Introduction: Diagnosing diastolic dysfunction (DD) non-invasively in children is challenging as no validated pediatric diagnostic algorithm is available. The aim of this study is to use machine learning (ML) to identify a model that integrates echocardiographic measurements to predict invasive hemodynamic markers of DD in children. Methods: We enrolled children with Kawasaki disease, heart transplant, aortic stenosis, and coarctation of the aorta undergoing left heart catheterization. We obtained simultaneous invasive and echo DD measurements. We applied random forest (RF) algorithms to develop separate models for each cath marker (time constant of isovolumic relaxation (Tau), LVEDP, and -dP/dt max) and used demographics, diagnosis, and echo features as inputs. Model approximation was done using a regression tree with the top ranked features of each RF model to improve model interpretability (Figure 1).
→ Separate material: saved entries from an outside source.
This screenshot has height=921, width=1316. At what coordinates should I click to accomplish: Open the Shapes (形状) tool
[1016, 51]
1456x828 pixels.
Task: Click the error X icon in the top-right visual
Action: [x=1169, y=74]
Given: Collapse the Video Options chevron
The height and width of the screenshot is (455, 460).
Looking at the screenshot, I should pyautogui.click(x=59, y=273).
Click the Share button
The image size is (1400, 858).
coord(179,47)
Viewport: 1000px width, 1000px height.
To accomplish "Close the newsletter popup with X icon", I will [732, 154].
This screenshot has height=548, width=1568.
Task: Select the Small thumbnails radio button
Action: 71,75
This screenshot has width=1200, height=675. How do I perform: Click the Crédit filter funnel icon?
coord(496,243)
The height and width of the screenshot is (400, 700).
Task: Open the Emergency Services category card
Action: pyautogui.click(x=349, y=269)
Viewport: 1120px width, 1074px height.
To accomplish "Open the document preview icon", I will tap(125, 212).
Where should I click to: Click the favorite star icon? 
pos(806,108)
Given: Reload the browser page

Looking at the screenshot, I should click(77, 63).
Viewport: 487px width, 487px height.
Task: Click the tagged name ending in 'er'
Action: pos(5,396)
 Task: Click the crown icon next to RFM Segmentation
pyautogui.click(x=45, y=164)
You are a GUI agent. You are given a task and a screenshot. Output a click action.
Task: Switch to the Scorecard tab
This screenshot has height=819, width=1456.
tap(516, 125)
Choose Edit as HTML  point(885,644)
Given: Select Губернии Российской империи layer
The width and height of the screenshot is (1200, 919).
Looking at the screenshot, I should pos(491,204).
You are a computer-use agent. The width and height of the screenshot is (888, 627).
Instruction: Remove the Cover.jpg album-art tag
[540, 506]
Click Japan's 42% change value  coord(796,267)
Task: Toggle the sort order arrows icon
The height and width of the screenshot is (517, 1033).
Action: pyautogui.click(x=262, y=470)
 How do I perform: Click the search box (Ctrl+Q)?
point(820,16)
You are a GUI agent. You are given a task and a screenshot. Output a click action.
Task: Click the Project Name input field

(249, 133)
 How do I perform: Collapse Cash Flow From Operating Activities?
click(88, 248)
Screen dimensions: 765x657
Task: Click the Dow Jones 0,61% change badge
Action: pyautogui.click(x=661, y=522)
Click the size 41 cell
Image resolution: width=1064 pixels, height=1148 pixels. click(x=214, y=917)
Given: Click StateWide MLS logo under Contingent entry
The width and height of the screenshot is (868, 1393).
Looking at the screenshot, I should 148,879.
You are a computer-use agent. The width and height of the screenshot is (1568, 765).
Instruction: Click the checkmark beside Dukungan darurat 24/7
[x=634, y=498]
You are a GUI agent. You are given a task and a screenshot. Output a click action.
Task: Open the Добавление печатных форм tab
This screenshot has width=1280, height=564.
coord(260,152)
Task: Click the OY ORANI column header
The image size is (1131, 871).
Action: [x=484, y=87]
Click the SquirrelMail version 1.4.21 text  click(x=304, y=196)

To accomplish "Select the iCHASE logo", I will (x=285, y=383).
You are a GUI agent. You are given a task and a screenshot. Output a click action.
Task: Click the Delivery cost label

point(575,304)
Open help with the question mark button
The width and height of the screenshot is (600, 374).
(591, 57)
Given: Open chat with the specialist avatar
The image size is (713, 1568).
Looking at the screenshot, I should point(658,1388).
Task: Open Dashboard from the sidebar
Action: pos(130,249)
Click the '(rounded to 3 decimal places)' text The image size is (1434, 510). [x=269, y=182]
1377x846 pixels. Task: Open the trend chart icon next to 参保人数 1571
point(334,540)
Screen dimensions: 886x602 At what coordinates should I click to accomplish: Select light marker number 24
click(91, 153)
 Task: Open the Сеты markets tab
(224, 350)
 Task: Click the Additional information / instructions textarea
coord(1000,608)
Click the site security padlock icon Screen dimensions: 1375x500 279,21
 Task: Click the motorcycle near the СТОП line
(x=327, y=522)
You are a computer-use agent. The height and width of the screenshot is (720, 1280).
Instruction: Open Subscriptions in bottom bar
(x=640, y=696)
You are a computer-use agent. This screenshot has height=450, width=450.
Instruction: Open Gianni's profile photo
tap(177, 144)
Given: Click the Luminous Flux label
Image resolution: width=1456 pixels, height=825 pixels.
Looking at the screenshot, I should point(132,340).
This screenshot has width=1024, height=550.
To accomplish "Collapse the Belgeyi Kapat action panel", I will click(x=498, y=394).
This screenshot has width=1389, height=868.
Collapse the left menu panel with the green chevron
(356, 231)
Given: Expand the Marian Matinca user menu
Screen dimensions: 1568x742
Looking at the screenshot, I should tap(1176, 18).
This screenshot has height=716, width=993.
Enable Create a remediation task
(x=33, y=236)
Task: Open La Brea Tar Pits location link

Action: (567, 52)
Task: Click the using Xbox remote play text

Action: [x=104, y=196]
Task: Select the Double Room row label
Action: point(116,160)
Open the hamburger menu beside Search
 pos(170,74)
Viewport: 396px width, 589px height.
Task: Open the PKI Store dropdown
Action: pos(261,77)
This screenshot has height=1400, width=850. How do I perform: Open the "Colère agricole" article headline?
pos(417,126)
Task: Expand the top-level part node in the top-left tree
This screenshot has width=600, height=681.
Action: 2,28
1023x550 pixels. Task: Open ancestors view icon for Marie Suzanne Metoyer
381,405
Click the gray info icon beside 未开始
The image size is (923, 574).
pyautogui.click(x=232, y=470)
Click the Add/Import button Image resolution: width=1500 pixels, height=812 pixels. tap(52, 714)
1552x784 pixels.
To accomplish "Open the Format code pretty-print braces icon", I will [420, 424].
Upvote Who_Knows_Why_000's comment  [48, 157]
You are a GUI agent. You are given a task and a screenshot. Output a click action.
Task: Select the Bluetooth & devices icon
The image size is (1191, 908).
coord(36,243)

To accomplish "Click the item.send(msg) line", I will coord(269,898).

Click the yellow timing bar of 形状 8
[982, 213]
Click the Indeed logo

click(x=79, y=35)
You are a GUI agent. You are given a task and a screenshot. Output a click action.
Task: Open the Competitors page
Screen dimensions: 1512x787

Spearman correlations were also assessed. Results: 59 children were included. Spearman correlations were low. However, the RF models' adjusted R 2 values in predicting Tau, LVEDP, and -dP/dt max are 0.62, 0.51, and 0.83, respectively. A representative ML-generated tree for LVEDP is shown in Figure 2. The most important features were propagation velocity (Vp) for Tau; E/Vp ratio for LVEDP; and systolic global longitudinal strain rate for -dP/dt max. Model approximation showed that a Vp < 42 cm/s predicted a Tau > 39 ms, and an E/Vp > 2.4 predicted an LVEDP > 13 mmHg. Conclusions: Predicting invasively measured diastolic parameters with echo data may be improved using ML algorithms. Model approximation may help better interpret the complex interactions in ML models.